University of Colorado’s professor E. Christian Kopff argued the United States should support the death penalty while Msgr. Stuart Swetland of Mount St. Mary’s University in Maryland argued for abolition.
The two professors rallied before students and residents on the Boulder campus Jan. 31 for the annual Great Debate, hosted by the Aquinas Institute for Catholic Thought.
Kopff, who’s written a book about America’s need for classical tradition, argued for the death penalty based on the extensive history of cultures and Christian thinkers who supported it.
“The widespread acceptance of capital punishment … in so many different cultures and nations is a solid argument in its favor,” he said.
In Western tradition, he mentioned ancient Jews, Greeks and Romans who acknowledged the right to capital punishment. The Church’s Council of Trent and leading Christians like Pope Pius XII, St. Augustine and St. Thomas Aquinas all wrote in favor of it, even using logical arguments not based on tradition, he said.
Ignoring these traditions, Kopff said, would be foolish.
“There are more reasons for widespread traditions, cultural and universal, that contain richer stores of information than any one person or nation or age can grasp,” he told the crowd. “No one can foresee the unintended consequences of eliminating them.”
Msgr. Swetland agreed with Kopff’s recitation of historical and Christian support for capital punishment but said there are many reasons against it.
He listed the nations that like the United States employ the death penalty—including China, Iran, Yemen and North Korea—which puts the nation “in bad company,” he said.
Furthermore, statistically it does not deter crime nor is it applied fairly or justly, he argued, citing that 42 percent of those on death row are African American even though the ethnic group comprises 13 percent of the nation’s population.
Msgr. Swetland also argued the death penalty has taken innocent lives and is more expensive than alternatives.
Yet, even if these reasons were ignored or reformed, he said, “It’s morally wrong to intend the death of someone.”
The death penalty is not akin to a soldier or police officer’s intent to stop a violent act and protect the innocent from harm.
“The difference in the intent of the executions is that at the end of the procedure, there is a cadaver,” he said. “(A death) should only be accepted as a side consequence. It never ought to be intended.”
Kopff replied that the underlying issue to the question is justice.
He quoted the Catechism of the Catholic Church, which states killing is morally justifiable if done in self-defense. But this reasoning applies to private citizens, not to the state, whose function it is to defend the common good, he argued.
“To say the state can only use it in self-defense like an individual can use it in self-defense is to do in one of the greatest contributions Christianity ever made to the secular world, which is the idea of two kingdoms, the separation of Church and state,” Kopff said.
Msgr.
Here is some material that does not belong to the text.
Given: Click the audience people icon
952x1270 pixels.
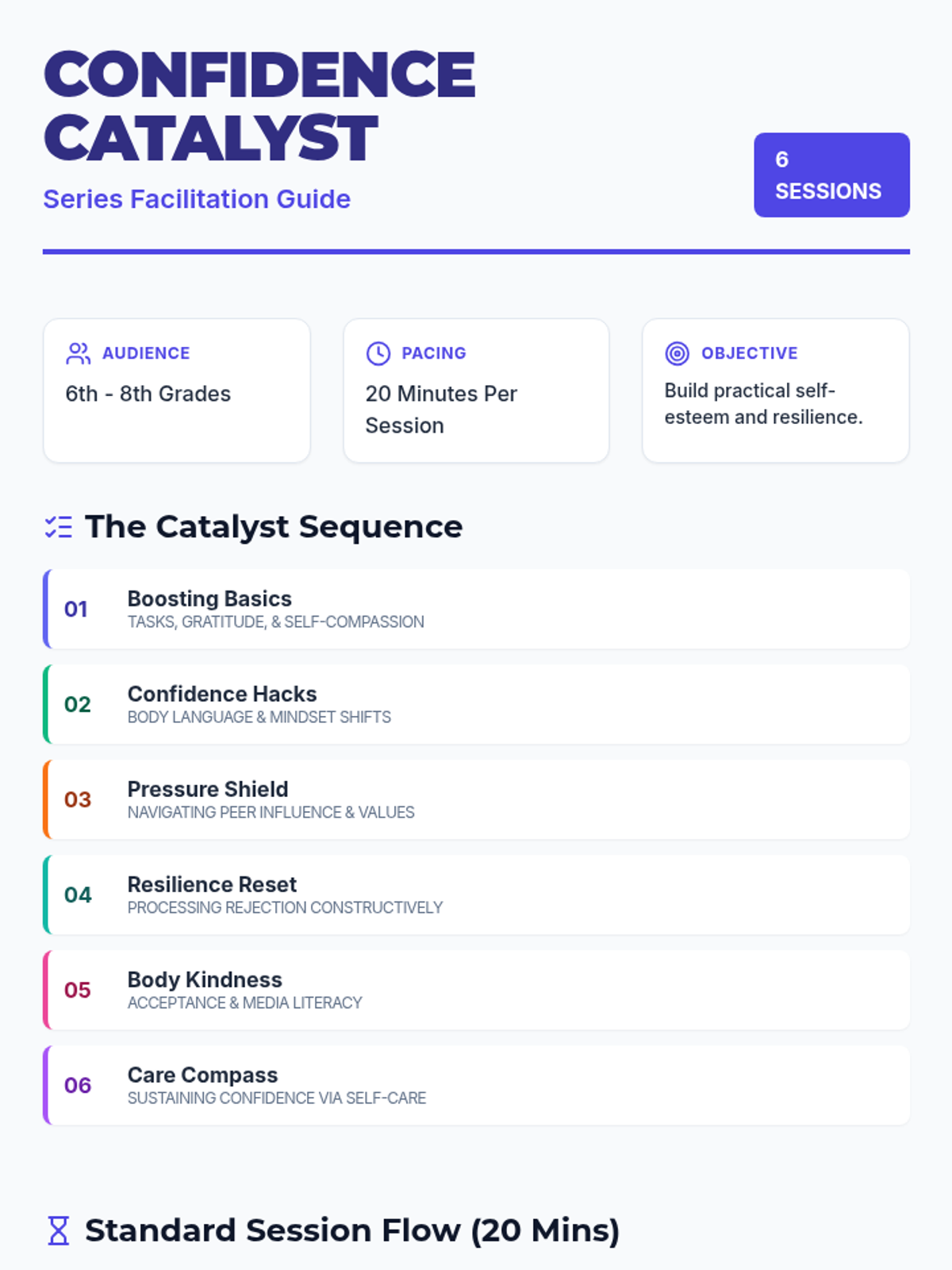Looking at the screenshot, I should point(78,353).
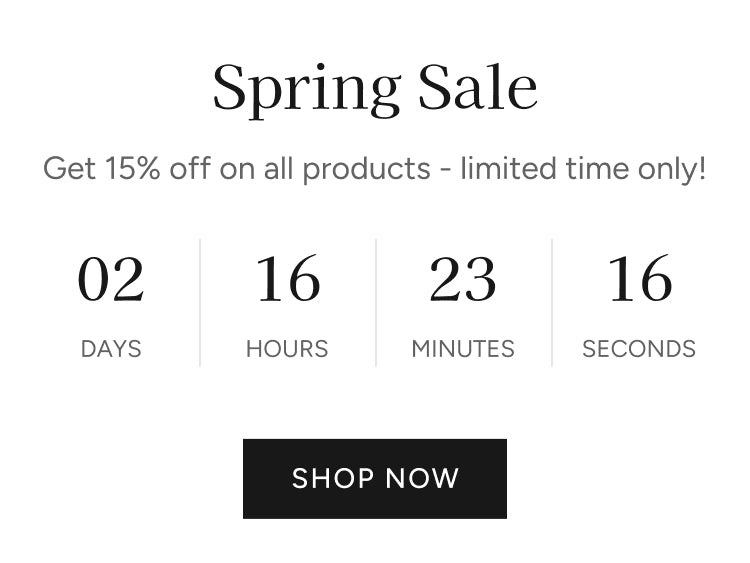Click the divider between hours and minutes

pos(376,302)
Swetland acknowledged a society’s need for justice, understood as retribution.
“Ultimately, I don’t think it is about justice,” he said. “It’s about mercy.”
He said that justice is rather rightly understood as fidelity to relationships. People live in relationship with everyone, who is considered a brother or sister in Christ, he said.
The death penalty should be abolished because “mercy is the justice of the kingdom,” Msgr. Swetland concluded, adding, “and authentic justice is fidelity to relationships, meaning we never give up even on the most hardened of sinners.”